--- Stated problem ---
Turn the records into a JSON list of strings, one string per line, starting at the line that contains "Click the line" and ending after the line that contains "click(x=436, y=189)". Leave out any blank lines.

--- Task input ---
※ ※ ※

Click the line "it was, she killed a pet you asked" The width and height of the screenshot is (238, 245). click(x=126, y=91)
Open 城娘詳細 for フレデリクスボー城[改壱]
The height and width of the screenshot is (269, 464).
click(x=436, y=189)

※ ※ ※

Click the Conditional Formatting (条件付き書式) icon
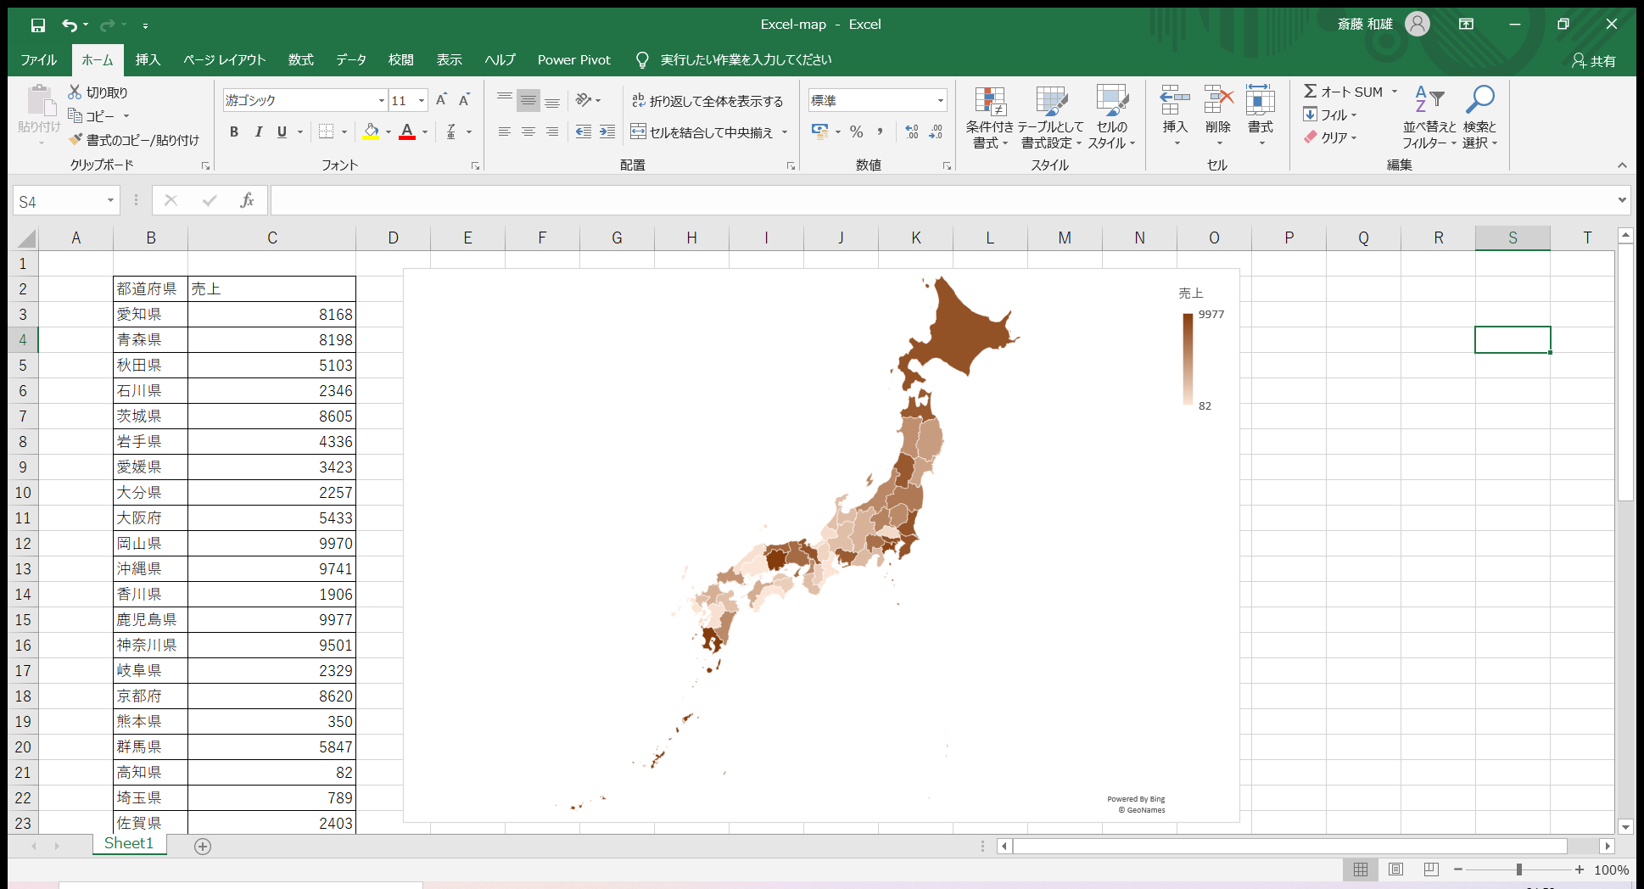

※ ※ ※

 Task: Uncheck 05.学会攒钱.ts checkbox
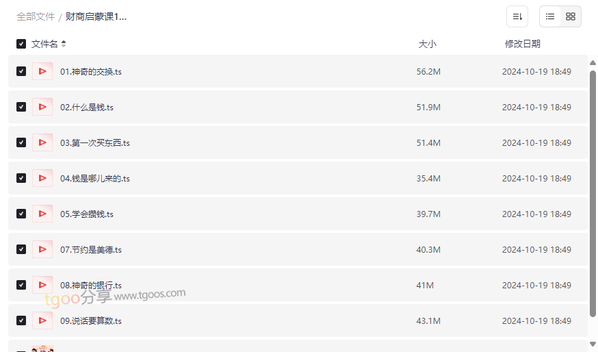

※ ※ ※

--- Solution for this task ---
[
  "Click the line \"it was, she killed a pet you asked\" The width and height of the screenshot is (238, 245). click(x=126, y=91)",
  "Open 城娘詳細 for フレデリクスボー城[改壱]",
  "The height and width of the screenshot is (269, 464).",
  "click(x=436, y=189)"
]